4. Pickman’s Model – H. P. Lovecraft Most people would immediately go to one of Lovecraft’s many tales of cosmic horror, or else The Rats in the Walls, but I chose this one because of its simplicity and the surprisingly deft way in which Lovecraft layers his prose from the simple opening to the hysterics of the denouement.

5. The Jury – Gerald Durrell I can’t say for certain whether this is genuinely a great horror story, or simply made more effective for being sandwiched in between Durrell’s signature gently humourous travelogues. Well worth seeking out anyway, since even if my memory has made it seem scarier in retrospect, you’ll still have Durrell’s thoroughly enjoyable memoirs to read.

6. We’re Going Where The Sun Shines Brightly – Christopher Fowler An unpleasant little tale, about unpleasant things happening to unpleasant people. Typically English in sensibility, brilliantly executed and nicely ambiguous in tone. Nothing gets explained satisfactorily either, which is always a bonus for me with short works of horror.

7. The Fall of the House Usher – Edgar Allan Poe A masterpiece of American Gothic. A lot of people claim it’s derivative of Poe’s earlier works, but since I read this one first, after seeing the Roger Corman film adaptation on television one night as a child, it remains my favourite.

8. No Sharks in the Med – Brian Lumley A typically English tale of a smug bugger getting his comeuppance.

9. The Lottery – Shirley Jackson Like I wasn’t going to list this one? If you like horror, especially modern horror, then this really is required reading.

10. Troll Bridge – Neil Gaiman Some people may argue that this is fantasy, due to it being a retelling of an ancient faiy tale, but they can get stuffed. Fairy tales were the horror stories of their day and this one is no different.

That should be enough for you to be getting on with, if you’re far enough from the horror mainstream to have managed to have read half or less of the stories above, get busy finding them. You won’t regret it.

Long overdue update

I can’t pretend I’m the most dedicated blogger. That being said, I’ve neglected this place for long enough now. Between the World Cup and some real world stuff, I’ve been entirely preoccupied of late. So, on to matters updatey without delay.

1. The World Cup blog. I’ve ditched it, quite unceremoniously and unannounced. I’ve learned something important from this. While I love football passionately, I don’t like writing about it. Writing fiction, or waffling inanely in posts on here and comments on blogs and fora (forums? fori?) feels like fun. Writing about football feels like work. Unpaid work at that. From now on, I’m just going to post my football or sports opinions that I simply must get off my chest on here. Those of you who don’t like sports shouldn’t worry. I think my love for footie and cricket in particular are how I switch my writing brain off, so those posts will be infrequent.

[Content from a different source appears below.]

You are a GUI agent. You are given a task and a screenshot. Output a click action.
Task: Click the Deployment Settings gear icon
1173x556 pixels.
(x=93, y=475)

2. For no reason I can decipher, every piece of fiction I write of late is trying to expand beyond my initial intentions. This might be a signal from my hind-brain that it’s time to try writing something in novel length*. So much so, that my attempt to write a piece of fanfic (Don’t judge me! It was fanfic for one of the most awesome things EVAR!) of 500-2000 words in length failed dismally because the story I wanted to tell refused to tell itself in less than roughly 5000 words. My, quite frankly EPIC, entry is consigned to the dusty and neglected folder on my hard drive entitled “misc unusable projects”. It’s the same folder where I keep my Christopher Fowler/Joe Abercrombie explicit slash fic.

3. Mr Jake Kale continues to be more prolific and more talented than myself. He will pay dearly for this insolence. Oh yes, he will pay**. He has been warned…

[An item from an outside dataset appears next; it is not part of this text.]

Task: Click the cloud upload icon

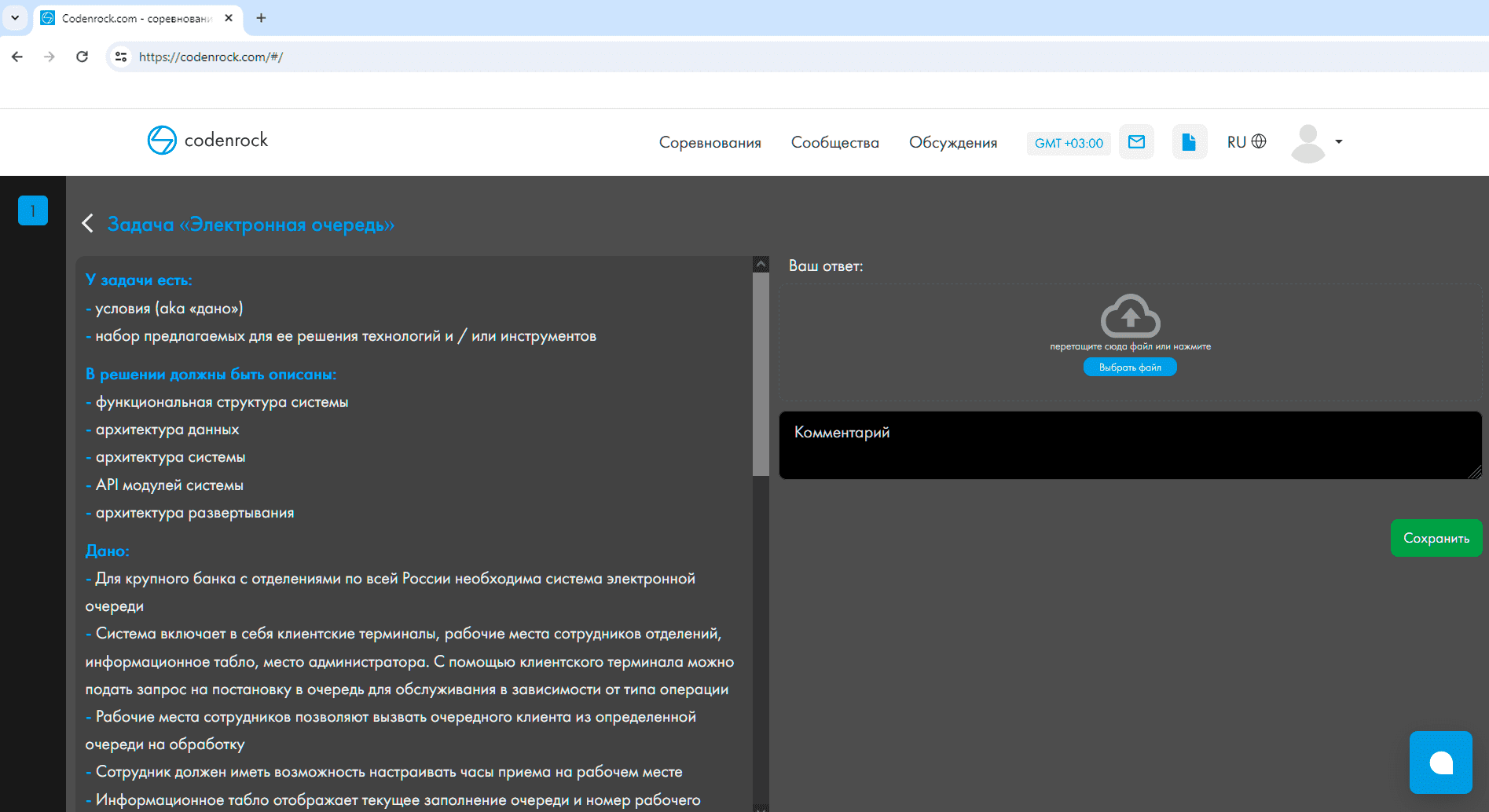Action: coord(1130,316)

4. The England performance at the World Cup has left me furious. More on this in a future post.

5. Dreamworlds continues to be an amazing forum populated with lovely and talented people, which I don’t spend anywhere near enough time posting on. Please to go there and sign up, if you enjoy fantasy fiction or role-playing even a little bit.

* More on this soon. I’m still planning.

** More on this also at a future date. I’m still planning this too, although this one will be far more nefarious. MWU-HAHAHAHAHAHAHAHAHAHAHA!!!!!!!!!